## START Records

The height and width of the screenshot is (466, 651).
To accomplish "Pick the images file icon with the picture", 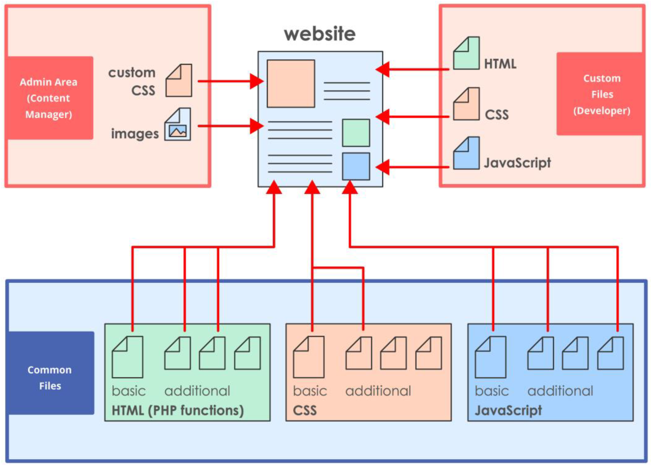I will [177, 125].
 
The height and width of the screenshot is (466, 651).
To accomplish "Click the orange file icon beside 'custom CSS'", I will [179, 81].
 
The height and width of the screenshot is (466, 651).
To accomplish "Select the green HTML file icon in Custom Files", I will [466, 54].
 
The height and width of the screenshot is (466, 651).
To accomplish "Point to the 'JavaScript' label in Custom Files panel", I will [517, 163].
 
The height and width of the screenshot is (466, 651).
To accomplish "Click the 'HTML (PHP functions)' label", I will [177, 410].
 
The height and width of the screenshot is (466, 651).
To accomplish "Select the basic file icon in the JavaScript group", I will [490, 358].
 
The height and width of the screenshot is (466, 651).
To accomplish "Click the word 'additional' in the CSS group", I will [378, 391].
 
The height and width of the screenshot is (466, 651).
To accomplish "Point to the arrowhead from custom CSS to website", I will [256, 81].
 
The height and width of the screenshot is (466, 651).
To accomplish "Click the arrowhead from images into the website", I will [256, 126].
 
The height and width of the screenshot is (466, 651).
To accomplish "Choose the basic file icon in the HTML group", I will [127, 358].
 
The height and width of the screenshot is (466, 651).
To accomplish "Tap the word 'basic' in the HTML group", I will [129, 391].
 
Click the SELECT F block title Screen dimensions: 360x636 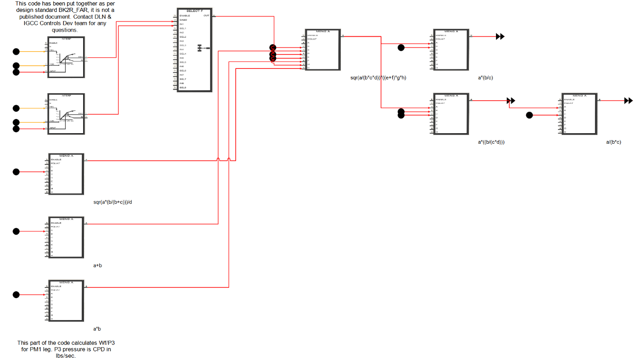(x=194, y=11)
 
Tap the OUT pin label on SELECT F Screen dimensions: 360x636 (x=206, y=16)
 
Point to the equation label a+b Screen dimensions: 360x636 (x=98, y=265)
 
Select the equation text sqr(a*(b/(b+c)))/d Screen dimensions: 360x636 (x=113, y=202)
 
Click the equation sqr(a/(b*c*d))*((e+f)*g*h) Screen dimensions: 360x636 (x=378, y=78)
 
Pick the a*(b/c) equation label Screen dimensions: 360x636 (x=486, y=78)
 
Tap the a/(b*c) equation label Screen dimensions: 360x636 (x=613, y=142)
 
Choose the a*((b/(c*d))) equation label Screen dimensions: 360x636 (x=491, y=142)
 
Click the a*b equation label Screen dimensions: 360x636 (x=97, y=329)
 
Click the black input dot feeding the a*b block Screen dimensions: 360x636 (x=16, y=294)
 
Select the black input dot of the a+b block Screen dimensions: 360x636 (x=16, y=231)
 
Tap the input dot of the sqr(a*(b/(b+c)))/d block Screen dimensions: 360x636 (x=16, y=172)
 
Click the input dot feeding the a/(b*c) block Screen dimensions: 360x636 (x=529, y=115)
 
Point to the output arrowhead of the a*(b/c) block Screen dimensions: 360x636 (x=501, y=37)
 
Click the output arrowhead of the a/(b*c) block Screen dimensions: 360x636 (x=629, y=101)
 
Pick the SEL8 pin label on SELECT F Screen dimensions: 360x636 (x=182, y=87)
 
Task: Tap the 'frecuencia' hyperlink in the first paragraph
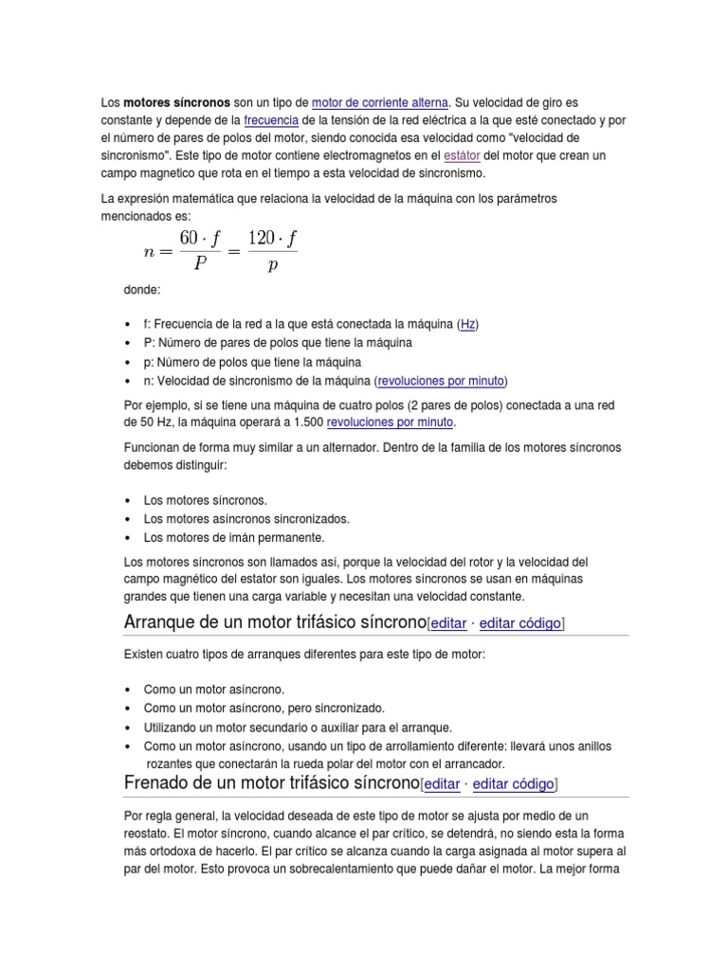(271, 119)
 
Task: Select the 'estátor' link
(462, 155)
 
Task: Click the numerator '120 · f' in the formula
(272, 239)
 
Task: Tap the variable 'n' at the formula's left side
(148, 252)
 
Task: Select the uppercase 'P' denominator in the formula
(200, 265)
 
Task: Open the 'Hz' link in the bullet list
(468, 324)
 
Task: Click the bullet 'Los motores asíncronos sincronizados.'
(246, 518)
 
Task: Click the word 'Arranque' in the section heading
(161, 622)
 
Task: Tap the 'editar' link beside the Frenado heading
(442, 784)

## END Records

> **Written request**
Give the lines of the records from the one containing "Tap the input" through the one containing "Pick the SEL8", inclusive, as a numbered list without the blank lines.

> **Answer to this problem**
1. Tap the input dot of the sqr(a*(b/(b+c)))/d block Screen dimensions: 360x636 (x=16, y=172)
2. Click the input dot feeding the a/(b*c) block Screen dimensions: 360x636 (x=529, y=115)
3. Point to the output arrowhead of the a*(b/c) block Screen dimensions: 360x636 (x=501, y=37)
4. Click the output arrowhead of the a/(b*c) block Screen dimensions: 360x636 (x=629, y=101)
5. Pick the SEL8 pin label on SELECT F Screen dimensions: 360x636 (x=182, y=87)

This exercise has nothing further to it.